Ana içeriğe atla

Malum Olur Abdala Kastamonulu Bir Meczup: Eşref




Kitaplığın iki kanatlı cam çerçeveli kapağını açtım. Geceden beri aradığım kitabın ismi kafamda dönüp duruyor. Geniş kütüphanede nerden bulacağımı düşünürken tam karşımda. Karıştırırken hemen yanı başındaki kitap dikkatimi çekiyor. Huyum böyle. Daldan dala, kitaptan kitaba gezer dururum. Gece boyunca aradığımı kenara koydum yüzü bana dönük kırmızı kaplı incecik küçük boy bir kitapçığın sayfalarına kapıldım gittim: “Bir Deli Veli Eşref”.

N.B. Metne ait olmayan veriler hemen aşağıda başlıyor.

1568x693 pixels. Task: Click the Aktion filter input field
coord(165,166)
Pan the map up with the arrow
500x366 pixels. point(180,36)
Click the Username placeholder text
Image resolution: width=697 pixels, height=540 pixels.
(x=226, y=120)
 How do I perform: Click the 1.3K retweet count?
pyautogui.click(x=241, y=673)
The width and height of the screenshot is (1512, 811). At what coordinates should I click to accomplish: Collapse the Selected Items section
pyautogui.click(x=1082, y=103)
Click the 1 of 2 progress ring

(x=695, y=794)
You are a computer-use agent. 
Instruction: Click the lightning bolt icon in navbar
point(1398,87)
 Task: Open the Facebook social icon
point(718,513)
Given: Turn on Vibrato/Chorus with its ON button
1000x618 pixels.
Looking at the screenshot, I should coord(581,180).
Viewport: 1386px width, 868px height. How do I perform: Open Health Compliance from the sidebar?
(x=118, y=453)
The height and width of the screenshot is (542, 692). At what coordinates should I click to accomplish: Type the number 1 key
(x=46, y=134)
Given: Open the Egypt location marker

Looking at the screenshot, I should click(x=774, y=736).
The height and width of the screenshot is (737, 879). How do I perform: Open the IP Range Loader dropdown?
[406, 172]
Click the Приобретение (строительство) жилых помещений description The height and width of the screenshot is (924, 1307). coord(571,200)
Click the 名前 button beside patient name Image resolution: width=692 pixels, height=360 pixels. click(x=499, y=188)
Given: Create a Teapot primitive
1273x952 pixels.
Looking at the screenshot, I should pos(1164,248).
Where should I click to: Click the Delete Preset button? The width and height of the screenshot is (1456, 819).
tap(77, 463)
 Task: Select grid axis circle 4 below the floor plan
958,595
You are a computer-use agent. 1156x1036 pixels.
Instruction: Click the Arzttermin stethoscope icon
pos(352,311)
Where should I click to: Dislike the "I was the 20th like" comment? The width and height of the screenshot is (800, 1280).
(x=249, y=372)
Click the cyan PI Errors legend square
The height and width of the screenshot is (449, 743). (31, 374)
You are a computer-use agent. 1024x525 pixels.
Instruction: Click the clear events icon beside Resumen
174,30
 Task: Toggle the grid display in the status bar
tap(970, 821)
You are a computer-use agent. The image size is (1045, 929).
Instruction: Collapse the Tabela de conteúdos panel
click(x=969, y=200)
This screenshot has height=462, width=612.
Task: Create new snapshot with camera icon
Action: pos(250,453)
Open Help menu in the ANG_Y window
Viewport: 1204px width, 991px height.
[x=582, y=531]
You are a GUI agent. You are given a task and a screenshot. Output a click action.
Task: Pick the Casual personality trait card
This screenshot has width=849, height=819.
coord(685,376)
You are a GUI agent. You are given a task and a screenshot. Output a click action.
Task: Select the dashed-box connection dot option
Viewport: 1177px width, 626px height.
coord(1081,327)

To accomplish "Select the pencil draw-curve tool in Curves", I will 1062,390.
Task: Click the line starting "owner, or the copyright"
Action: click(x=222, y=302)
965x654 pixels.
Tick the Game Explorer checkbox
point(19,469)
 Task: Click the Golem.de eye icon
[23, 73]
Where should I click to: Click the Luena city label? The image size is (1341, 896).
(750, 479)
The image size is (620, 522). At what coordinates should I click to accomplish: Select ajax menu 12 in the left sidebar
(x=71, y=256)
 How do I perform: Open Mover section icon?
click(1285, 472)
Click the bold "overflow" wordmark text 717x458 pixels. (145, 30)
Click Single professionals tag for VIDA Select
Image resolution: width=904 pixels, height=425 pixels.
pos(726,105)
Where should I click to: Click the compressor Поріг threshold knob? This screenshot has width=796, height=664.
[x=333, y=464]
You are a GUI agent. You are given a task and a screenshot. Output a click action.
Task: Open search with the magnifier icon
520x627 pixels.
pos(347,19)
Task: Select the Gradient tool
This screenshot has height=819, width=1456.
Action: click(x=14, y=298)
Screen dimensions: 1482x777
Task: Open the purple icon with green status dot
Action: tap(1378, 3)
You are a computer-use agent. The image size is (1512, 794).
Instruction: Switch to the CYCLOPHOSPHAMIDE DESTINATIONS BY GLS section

Eşref Kastamonu’nun bir döneminin meşhur meczubu. Bir iki fotoğrafı var. Siyah beyaz. Eşref elinde bastonu, başında takkesi, omzunda atkı gibi, şal gibi ince bir örtü, masum bakışlı, sanki içe, öteye bakıyor gibi, yanında gençten biri uzunca. Diğer fotoğrafında Eşref İmam olmuş. Cübbesi sarığı kalın siyah çerçeveli gözlükler. O fotoğrafı bir süre ahbab olduğu esnafın dükkanına astırmış, gelip gidip bakarken imamlık da bana yakıştı dermiş. Son resim de Eşref’in kabri; İnebolu yolunda Hacortu köyü, Meşeli Türbe mezarlığında, bu küçük kitabın geliri ve esnafın yardımı ile onarılmış. Havalar ısınınca gidip görmeli.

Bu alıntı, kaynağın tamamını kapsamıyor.